What is inflammation?
Inflammation in biology is the response of the innate immune system to injury of the tissue. This aims to remove harmful factors, minimize further injury and initiate healing of the tissue. Consequently, a multitude of cell types become activated. Further a complex interplay between cells, e.g. macrophages, is initiated by exposure to factors like cytokines. In an activated state, these cells produce reactive oxygen metabolites, kill tumor cells, eliminate intracellular microorganisms and secrete proinflammatory cytokines including TNFα.
Absence of inhibitory factors or an overshoot of the innate immune system regarding the inflammation response may cause a chronic inflammation inducing additional tissue damage by the increased inflammation reaction, leading to a self-sustaining loop of inflammation with a lack of inhibition. An ongoing chronic inflammation is the underlying cause of inflammatory diseases.
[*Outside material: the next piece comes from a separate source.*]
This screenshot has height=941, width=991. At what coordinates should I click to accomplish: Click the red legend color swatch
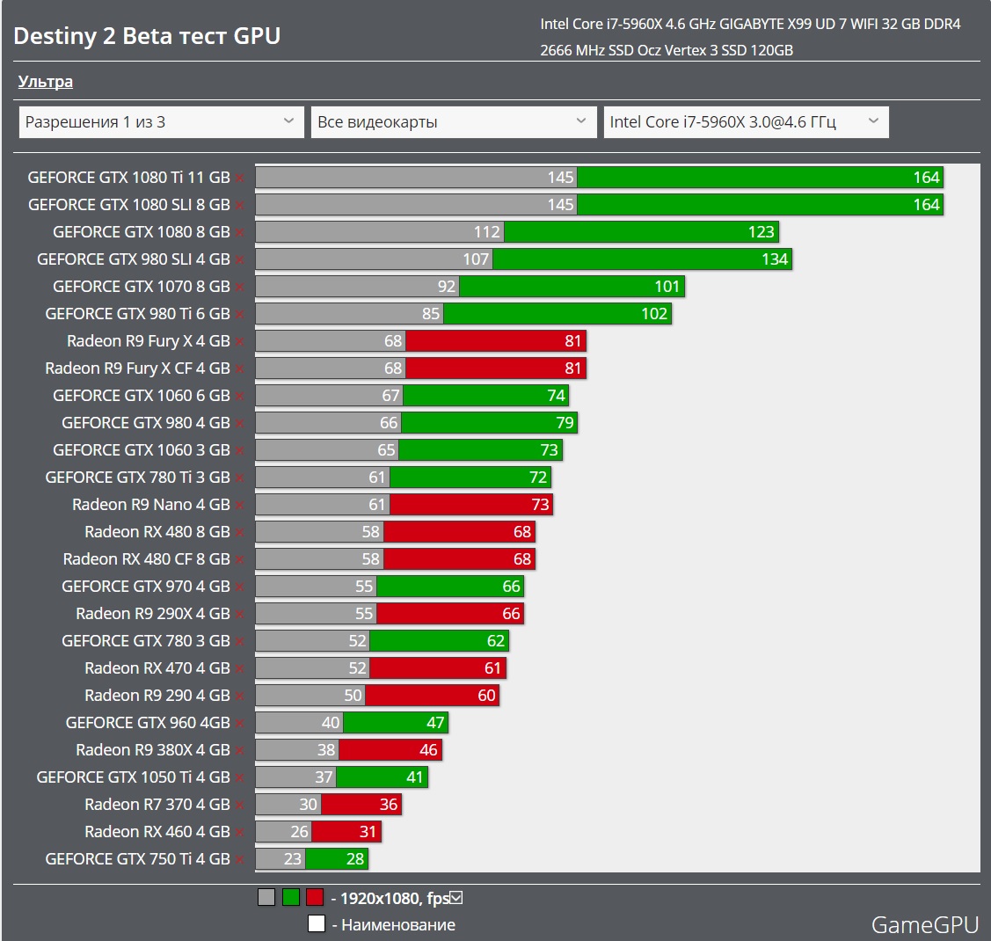[315, 898]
For example, Rheumatoid Arthritis (RA) and inflammatory bowel disease (IBD). In the former, the innate immune response activates first the adaptive immune system, which then activates the inflammatory response. In the latter, the innate immune response directly causes the inflammatory response.
Drug development for inflammatory bowel disease (IBD).
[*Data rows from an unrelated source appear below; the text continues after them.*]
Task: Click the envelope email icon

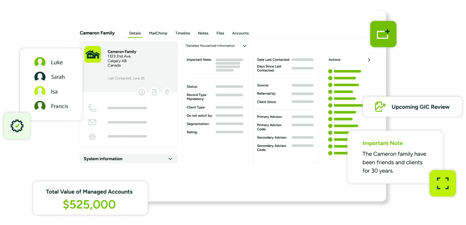Action: 92,122
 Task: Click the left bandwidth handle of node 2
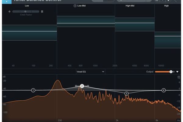click(76, 86)
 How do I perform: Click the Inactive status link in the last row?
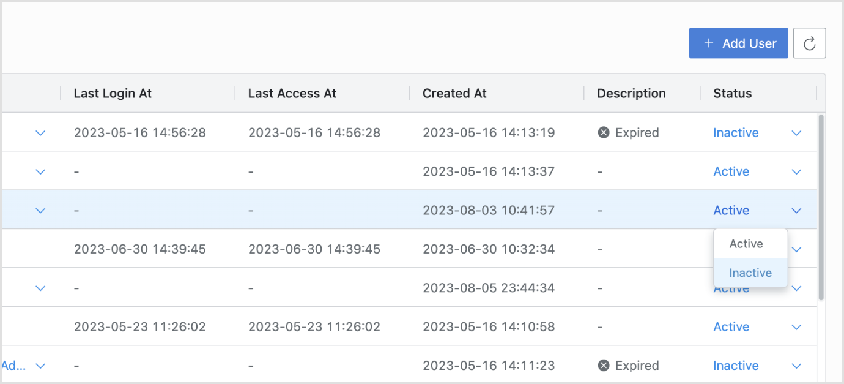click(x=736, y=366)
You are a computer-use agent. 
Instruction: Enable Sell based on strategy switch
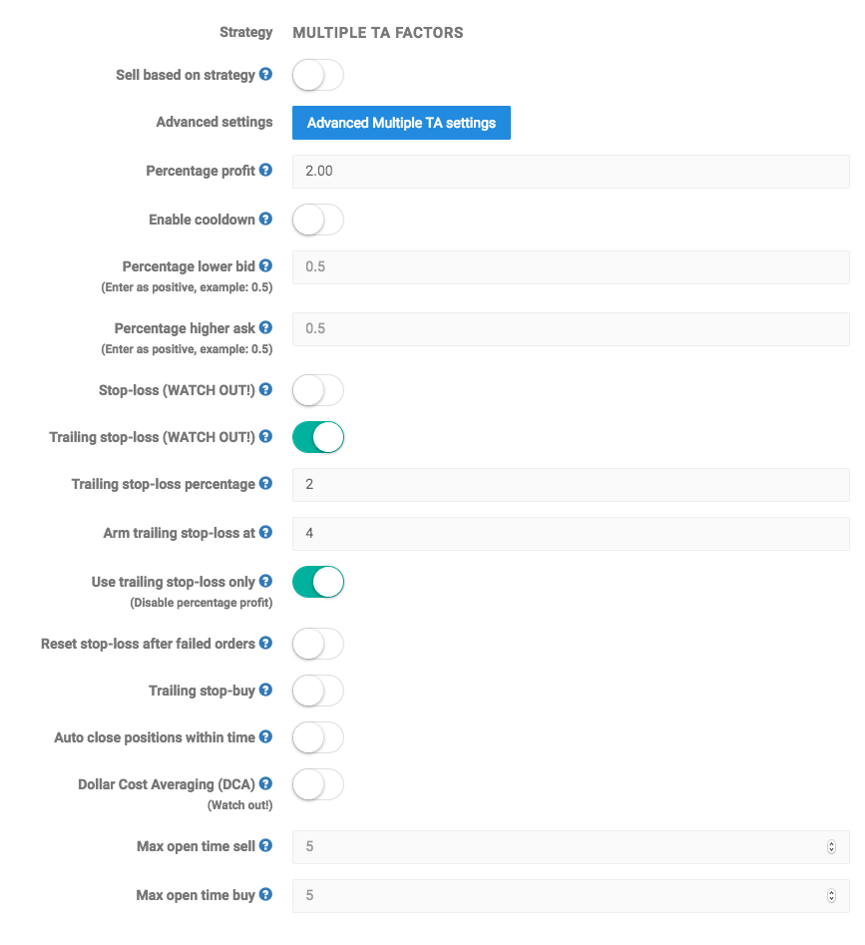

IBD is a chronic, inflammatory disease of the gastrointestinal tract. Crohn’s disease (CD) and ulcerative colitis (UC) are the main types of IBD. The increasing incidence of IBD worldwide causes an economic burden. The direct annual healthcare costs in Europe alone are estimated to be €4.6 – 5.6 billion. Medical treatment of IBD is complex and despite the therapeutic advances, still approximately 20% of patients with IBD requires intestinal resection surgery, whereas the development of novel immunotherapeutics requires years of clinical study often accompanied with late stage go/no-go decision-making. TRACER, together with its strategic partners and world-wide renowned gastroenterologists at the UMCG, are on the quest of serving the patient population with inflammatory diseases at the fastest pace and most reliable molecular imaging data possible.
The ultimate goal of medicinal treatment of inflammatory diseases like IBD and RA is induction of remission of the disease and consequently reduce symptoms and improve quality of life. Molecular optical and nuclear imaging provide the opportunity to image molecular events and therefore, could identify early changes in inflammation and moreover on- and off-target effects of fluorescent or nuclear labelled therapeutic compounds in microdosing studies. Moreover, it could be implemented in already available methods like fluorescence guided endoscopy and thus providing targeted fluorescence molecular imaging.
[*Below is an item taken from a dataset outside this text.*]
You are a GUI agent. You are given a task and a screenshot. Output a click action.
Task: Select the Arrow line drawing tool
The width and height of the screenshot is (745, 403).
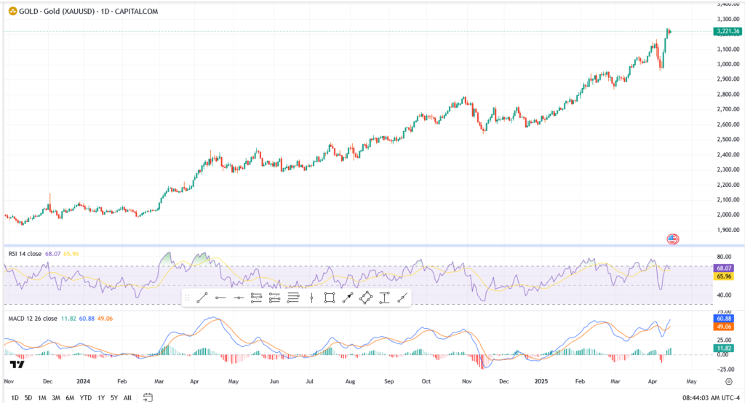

Molecular imaging and Inflammatory Disease.
Near-infrared fluorescence imaging combines optical imaging with a NIR (wavelength: 650–900 nm) targeted fluorescence tracer binding to a specific molecule. By choosing a fluorescence tracer binding to a specific anti-inflammation therapeutic compound, the presence and possible extent of the inflammation can be real-time visualized. Optical imaging has several advantages over current methods for visualizing tumor and inflammation characteristics: it does not use ionizing radiation, it provides real-time molecular information, it is cheap and it can be used as part of current endoscopic procedures. Improved tissue penetration is achieved by less absorption of hemoglobin in the NIR region. At the same time, less autofluorescence results in less background signal and higher signal-to-background ratio. These advantages make NIR fluorescence imaging appropriate for both in vivo molecular imaging and additionally ex vivo histopathological cross-correlation of the biodistribution of a fluorescent tagged therapeutic compound, as described by Koller et al (Nature Communications 2018).
TRACER has access to state-of-the-art fluorescence quantification techniques such as multi-diameter single fiber reflectance (MDSFR) and single-fiber fluorescence (SFF) spectroscopy.
This technique makes use of one fiber that can pass through the working channel of an endoscope and can then be placed on the surface of the tissue of interest. Subsequently, MDSFR spectroscopy determines the tissue absorption and scattering properties, while SFF spectroscopy corrects the tissue fluorescence for tissue optical properties, resulting in intrinsic tissue fluorescence, allowing a quantitative measure of the fluorescence emitted by the fluorescent tracer in a predetermined volume of tissue. In various studies carried out by our strategic partners at the UMCG and our own TRACER team has shown that MDSFR-SFF spectroscopy can be successfully applied in vivo and ex vivo in clinical studies related to fluorescent molecular imaging.